In recent years, sections of the Left split and opposed the regime and trade union agitation has been on the rise, but the three ministers belonging to the Left parties shamefully supported Rajapaksa till the end. With the opposition campaign, many Left actors were reactivated and played their role in contributing to the defeat of the Rajapaksa regime. But it remains to be seen if a reconfiguration of the Left is possible, given the split down the middle of most Left parties and the now open democratic space. Much will depend on the younger generation of activists including students, teachers and workers politicised in recent years.
Labour in Sri Lanka is considerably dispersed and in a precarious state. The garment-producing labour in the Free Trade Zones, migrant labour to west Asia and the estate labour together bring much of the foreign exchange earnings for the country. And these three sectors also point to the changes in the relationship between the rural and the urban through migration, and have created new forms of social and economic life.

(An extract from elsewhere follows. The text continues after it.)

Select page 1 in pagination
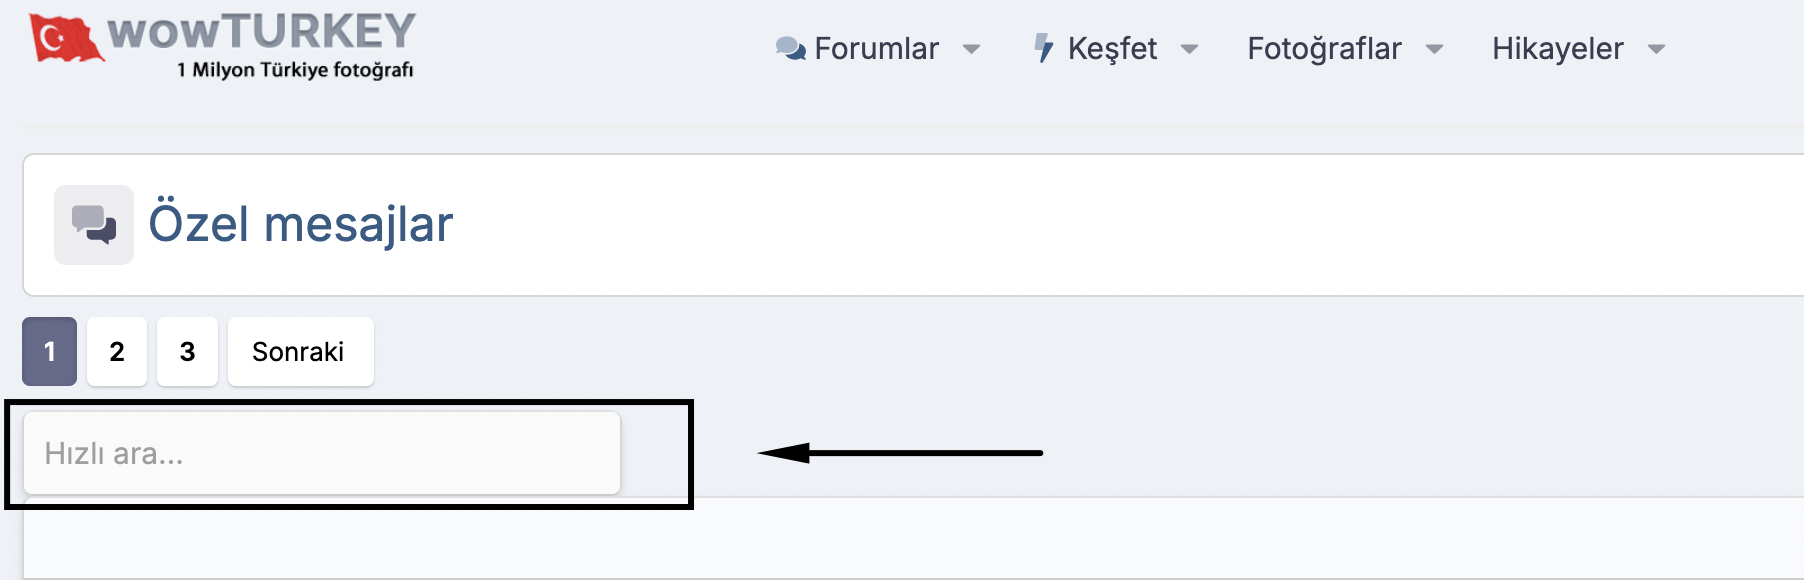1804x580 pixels. click(49, 351)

The agenda for the Left then has to begin by conceptualising the transformation in the conditions of labour underway over the last few decades, including the challenges of organising labour. The new regime that emerges out of the fall of the Rajapaksa regime may continue in the neoliberal path set in the late 1970s and the accelerating neoliberal polices in the post-war context. Will sections of the Left and organised labour that worked towards democratic change, rise up to the new challenge of finding alternatives ?
The defeat of Rajapaksa did not come easy. In addition to a rather last-minute, strategic re-alignment of political forces, a host of other actors played their part consistently, by way of putting up strong resistance braving serious threats. In recent years, workers and fisher-folk protesting policy changes have been shot and killed, students have consistently braved tear gas and water cannons to oppose privatisation of education and residents of villages have been attacked by the security forces when they protested pollution and dispossession of their water and land.
While regime change signifies a democratic breathing space, it may not necessarily signify any radical shift. The democratic space that opened up with the various actors becoming vocal in the context of the elections could now give away to the pronouncements of new experts and the policies of politicians complicit in Sri Lanka’s downward deterioration. That will be a tragic squandering of the opportunity to address the crisis of state and society in Sri Lanka.
The momentum gained from overthrowing an authoritarian regime by the peoples’ struggle should now be channelled into a radical democratic agenda for social justice.